Your tasks |
1. Reproduce the stretch of the substrate protection patent page from "A substrate protection system and" through "devices formed thereon.".
2. List every date given on the substrate protection patent page, each with the label it carries.
3. Extend the substrate protection patent description, starting after its final sentence.

US20050196900A1

US20050196900A1 - Substrate protection system, device and method

Info

Publication number: US20050196900A1
Application number: US10/794,718
Authority: US
Inventors: Alan Humphrey; Jerry Broz
Original assignee: Individual
Current assignee: International Test Solutions LLC
Priority date: 2004-03-05
Filing date: 2004-03-05
Publication date: 2005-09-08
Also published as: WO2005093815A1

Abstract

A substrate protection system and method are described that, in a preferred embodiment, protect the integrated circuit dies on a semiconductor wafer from damage. A layer of material may be formed over the substrate and the devices formed thereon.

Description

FIELD OF THE INVENTION

This invention relates generally to a novel system and method for protecting a substrate from damage and in particular to a substrate protection system for use with semiconductors wafers that contain integrated circuit dies formed on the substrate.

Dataset excerpt |
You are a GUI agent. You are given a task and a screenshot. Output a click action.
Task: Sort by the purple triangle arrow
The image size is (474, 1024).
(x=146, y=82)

Outputs in order |
1.
A substrate protection system and method are described that, in a preferred embodiment, protect the integrated circuit dies on a semiconductor wafer from damage. A layer of material may be formed over the substrate and the devices formed thereon.

2.
Priority date: 2004-03-05
Filing date: 2004-03-05
Publication date: 2005-09-08

3.
BACKGROUND OF THE INVENTION

Currently, a substrate may not be protected during its manufacture. For example, in the semiconductor area, a substrate such as semiconductor wafer may be used. In accordance with well known manufacturing techniques, a plurality of integrated circuit dies are formed simultaneously on top of the semiconductor wafer. The process to form those integrated circuit dies requires numerous process steps. Once those integrated circuit dies are formed, the semiconductor wafer is separated into individual semiconductor dies which are then packaged and tested as is well known. The process steps to form the integrated circuit dies are performed in clean rooms in which contaminants are kept to a minimum since even the smaller contaminant may render one or more of the integrated circuit dies on the semiconductor wafer non-functional. The number of integrated circuit dies that are viable at the end of the manufacturing process is known as the yield of the process. An increase in the yield results in an increase in the revenue generated by the company manufacturing the integrated circuits.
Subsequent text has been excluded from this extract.